Introduction
Nakano, K., et.al.(refs below) describe two versions of a small stack machine suitable for implementation on an FPGA and they give the Verilog source code on their web site. The design was ported to the DE2 board and extended to have a richer set of opcodes and i/o ports. I wrote a simple assembler and compiler for the architecture and implemented serial communication routines. The compiler supports inline macros, functions, one dimensional array variables, and the usual if-then-else-endif and while-do-endwhile structured programming. Supplied functions allow you to send and receive integers to the serial interface and to send strings and integers to the LCD. 

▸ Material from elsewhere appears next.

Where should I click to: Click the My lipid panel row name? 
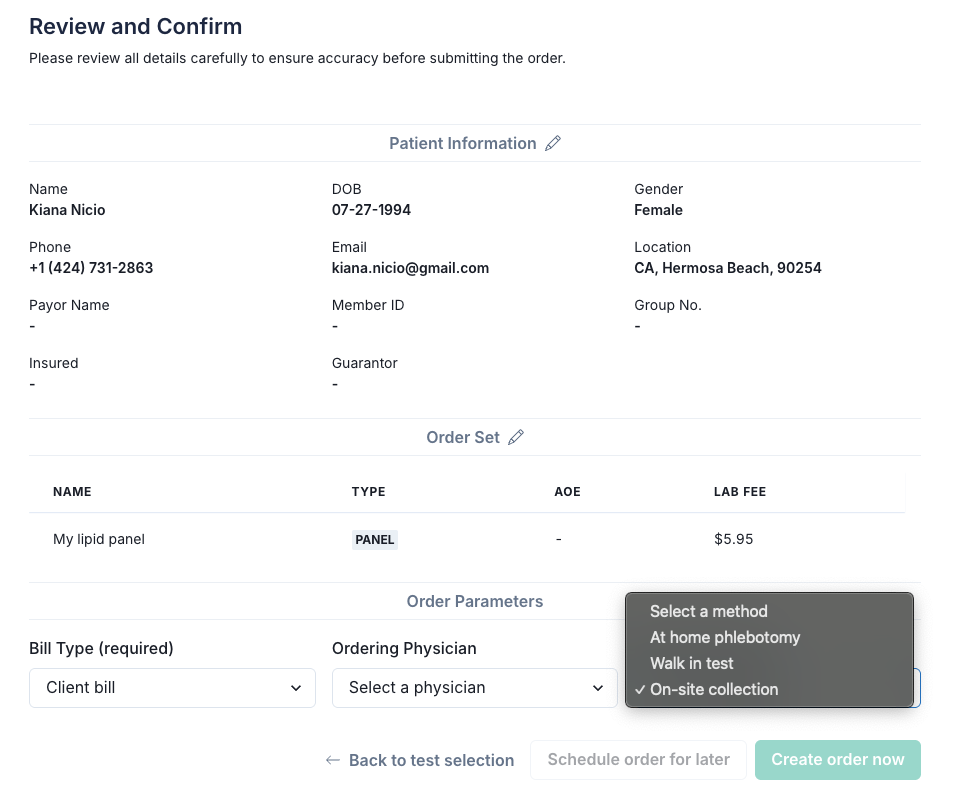point(99,539)
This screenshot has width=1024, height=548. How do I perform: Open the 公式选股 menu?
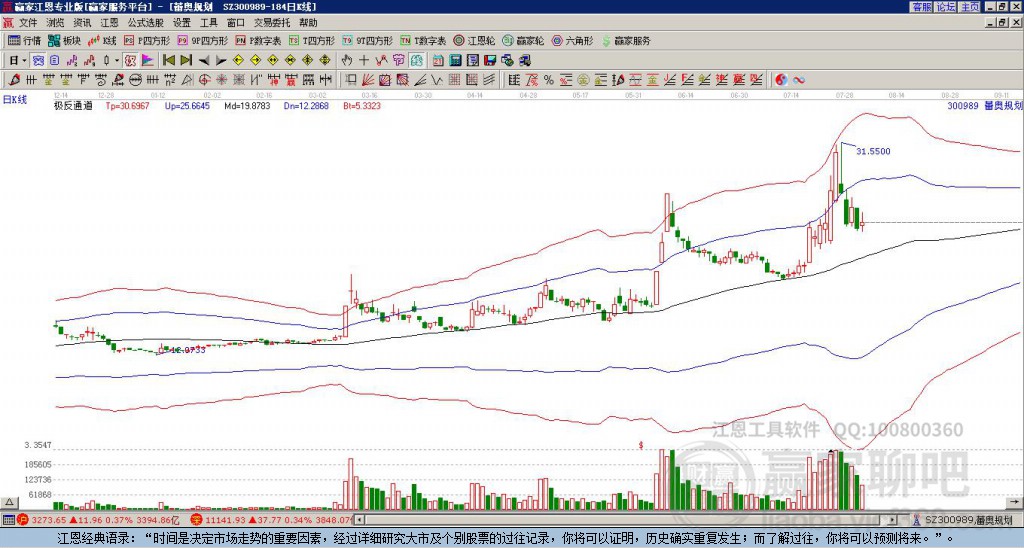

The newest cpu and example hardware, example software, quartus archive, and compiler can be used to implement the multiprocessor shared-memory VGA graphics example below.
CPU
  The cpu is a stack machine. The registers are arranged in a stack with the usual range of arithmetic operators and stack manipulation instructions. There are no named registers except top-of-stack (named top) and next-to-top-of-stack (named next). 
The CPU design is from http://www.cs.hiroshima-u.ac.jp/~nakano/wiki/  and is GPL licensed. I added load/store opcodes and program counter push/pop. Load and store enable register indirect addressing, while PC manipulations enable functions. The single cycle version with a stack size of 16 occupies about 1100 logic elements (out of 33,000 on the DE2). Reducing the stack size to 8 drops the size to 940 logic elements.  Setting QuartusII to optimize for speed (See Tools...Advisors...Timing optimization advisor) increases size to 1000 logic elements and increases the operating frequency to 74 MHz. 
The cpu was extended to allow for up to eight in/out ports, with four appearing outside the cpu module. I/O addressing is shown in the opcode table below. The remaining four will be used for internal i/o, perhaps with a timer peripheral. The architecture taken from Nakano, K., et.al is shown below, but modified for 8 i/o ports and with an extra connection from the PC to the data bus (dbus).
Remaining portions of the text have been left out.